- **EXERCISE PROMPT**
Would you retype exactly the lines below, from the one containing "Image resolution: width=700" through the end of the entries, both ends included, but not the pictures?

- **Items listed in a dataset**
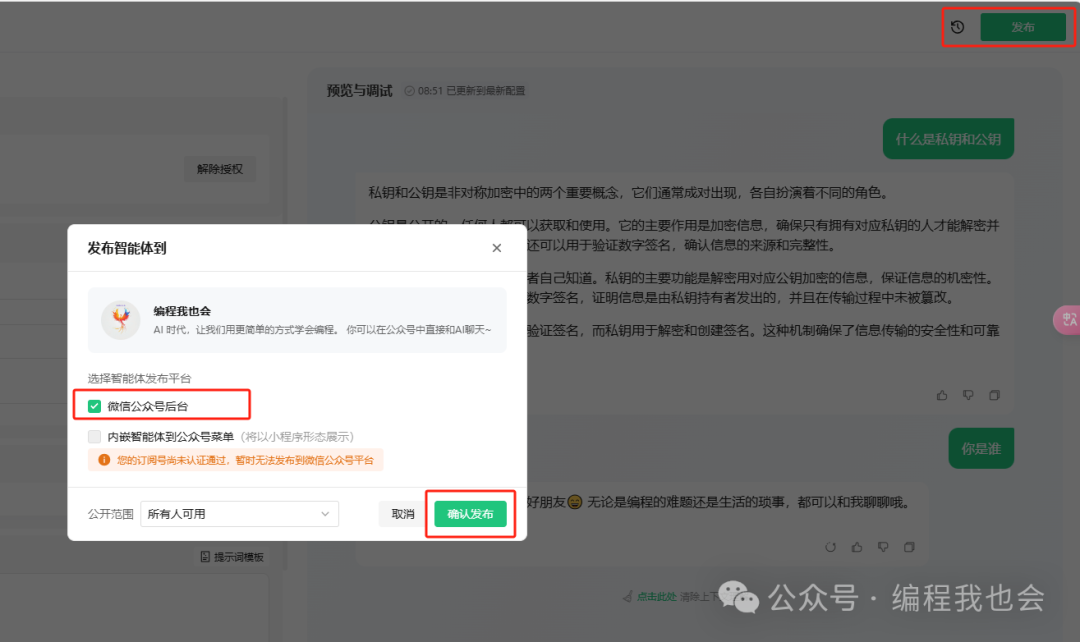This screenshot has height=642, width=1080.
Task: Click the 解除授权 button
Action: pos(219,169)
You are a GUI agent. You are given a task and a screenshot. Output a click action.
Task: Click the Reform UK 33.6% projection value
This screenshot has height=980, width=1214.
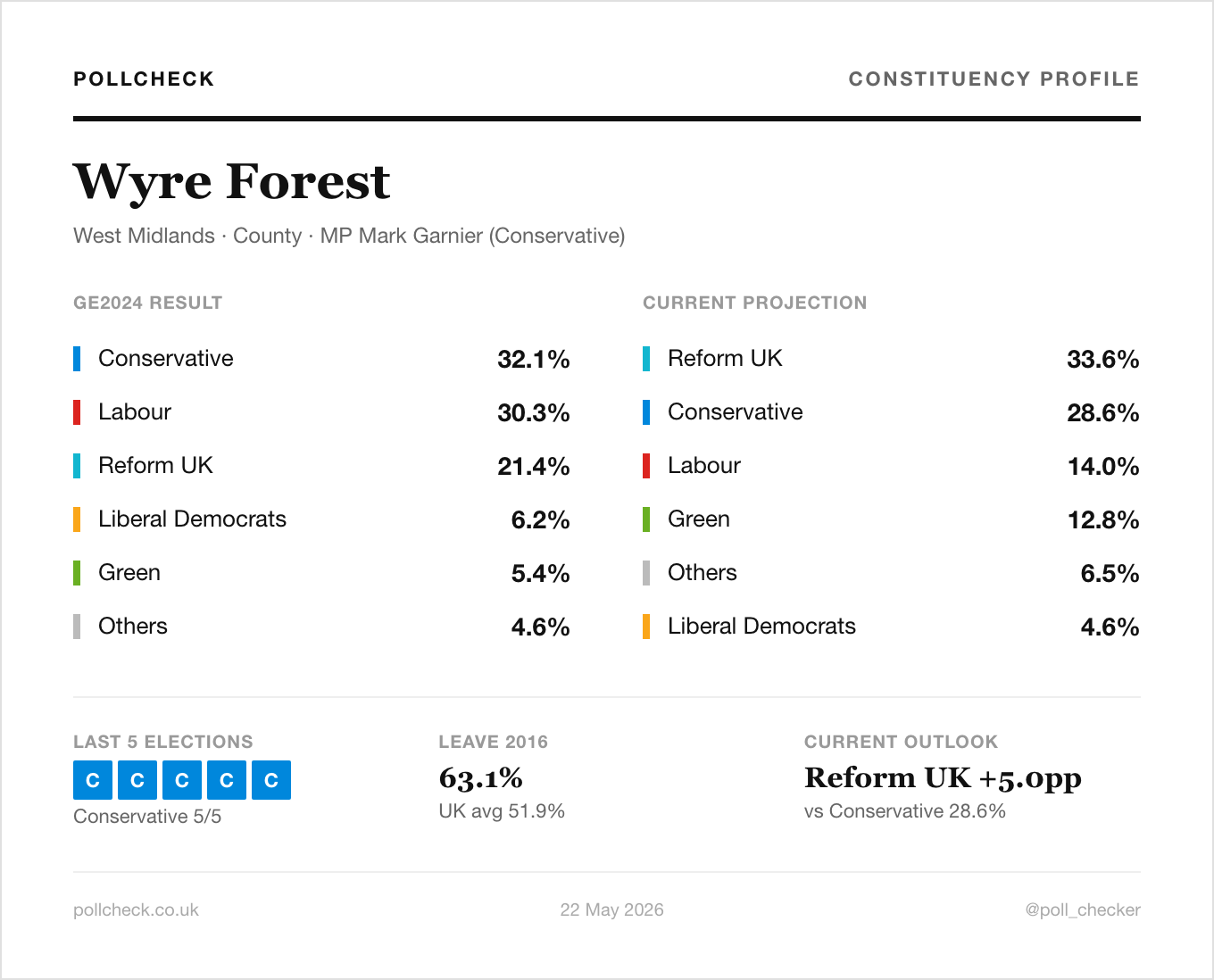[1103, 359]
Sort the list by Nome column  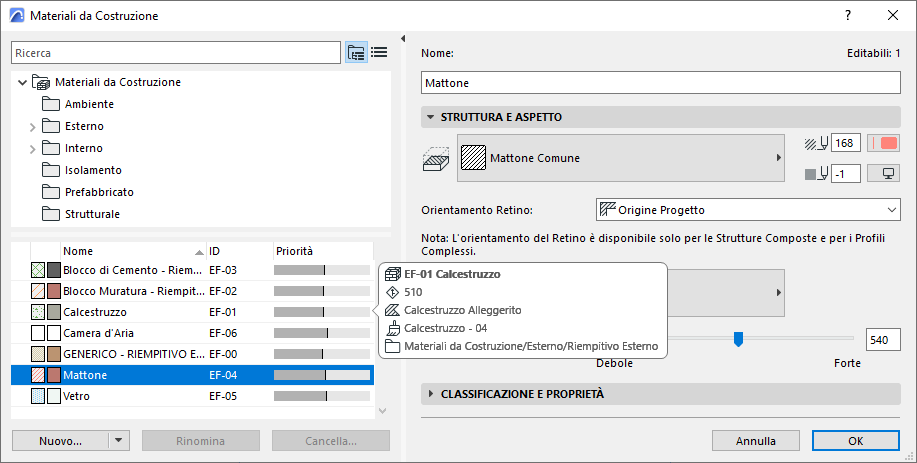coord(130,251)
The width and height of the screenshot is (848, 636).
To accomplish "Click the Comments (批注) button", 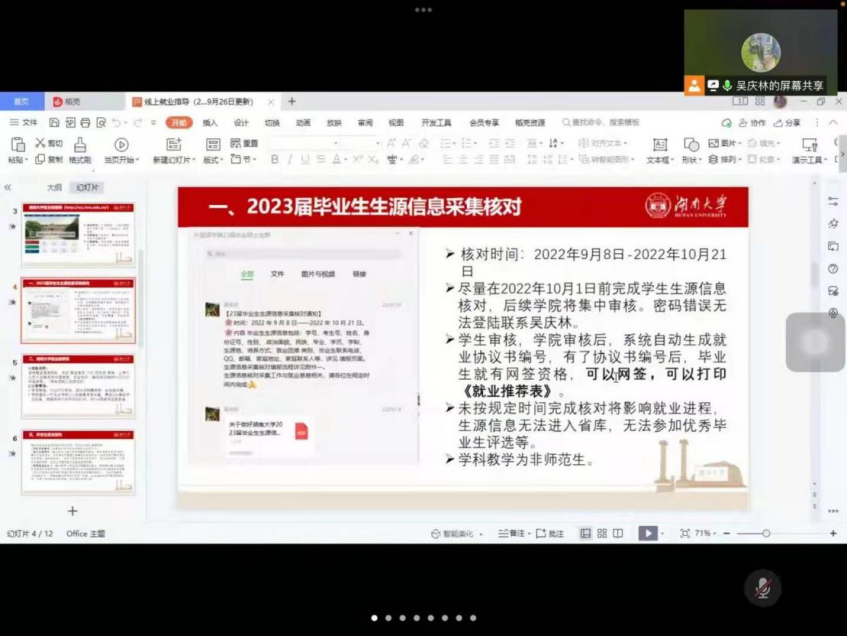I will (551, 534).
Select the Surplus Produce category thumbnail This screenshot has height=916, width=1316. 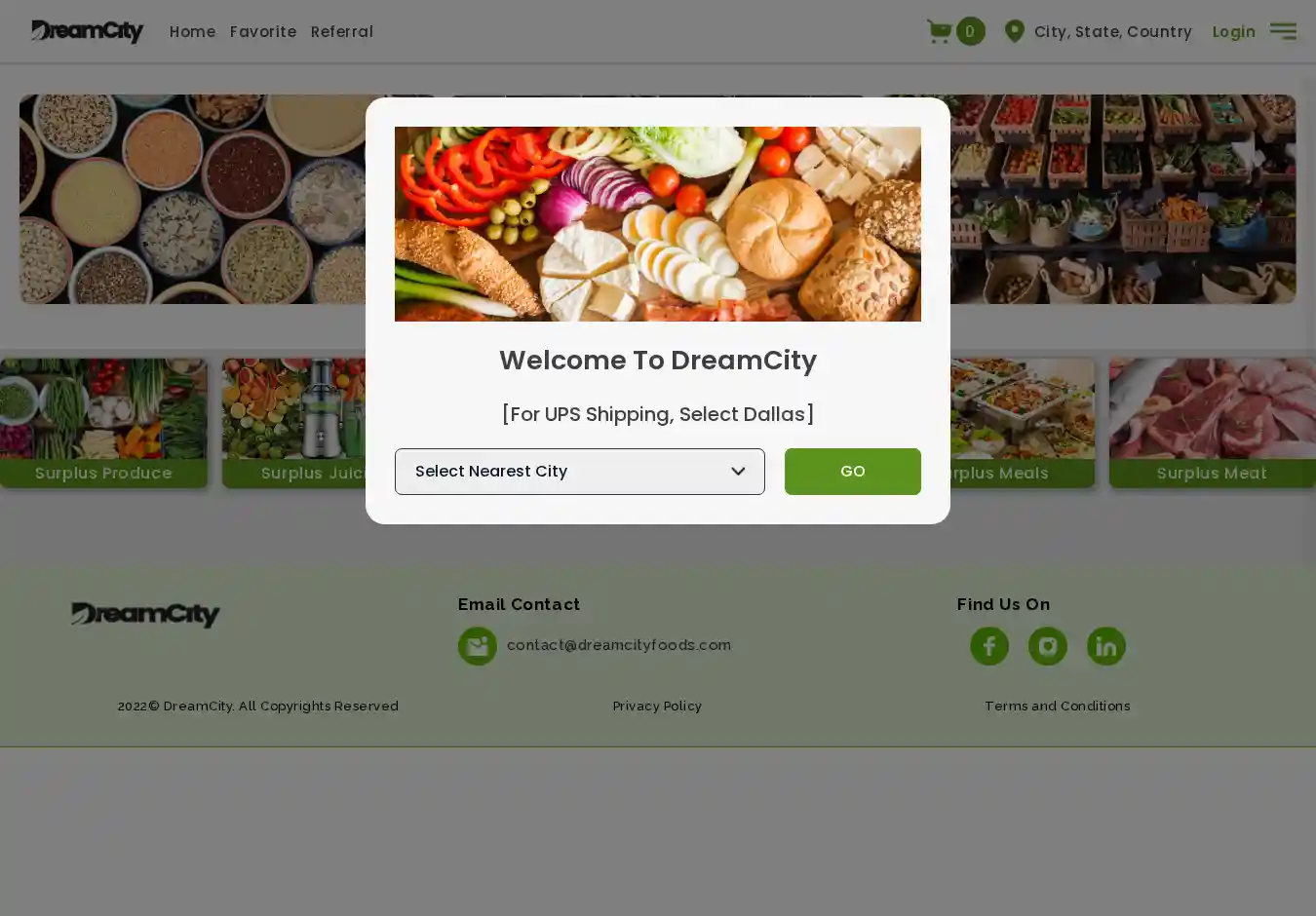(103, 423)
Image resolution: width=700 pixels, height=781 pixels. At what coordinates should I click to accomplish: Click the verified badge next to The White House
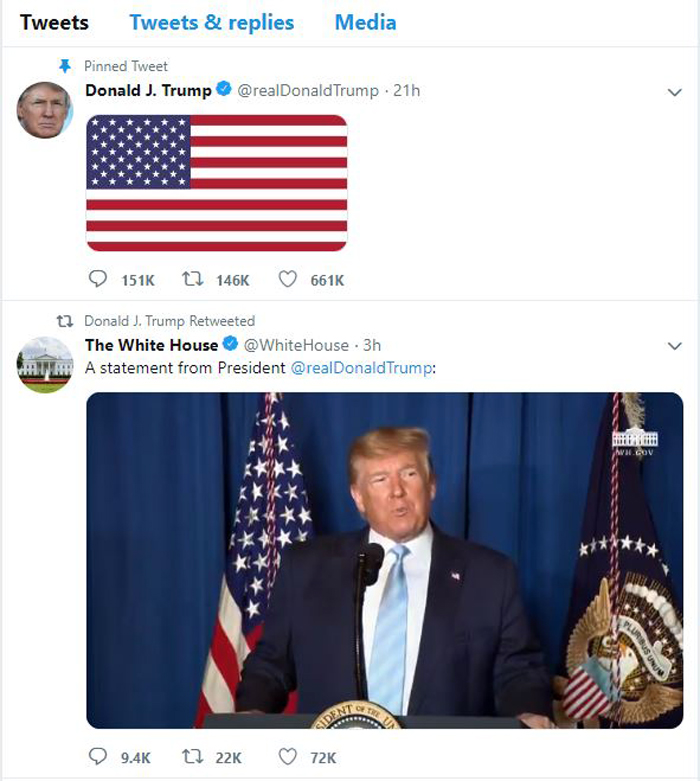tap(230, 344)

- **REPLY TO THE EXERCISE**
Image resolution: width=700 pixels, height=781 pixels. At what coordinates should I click to accomplish: Click the verified badge next to The White House
tap(230, 344)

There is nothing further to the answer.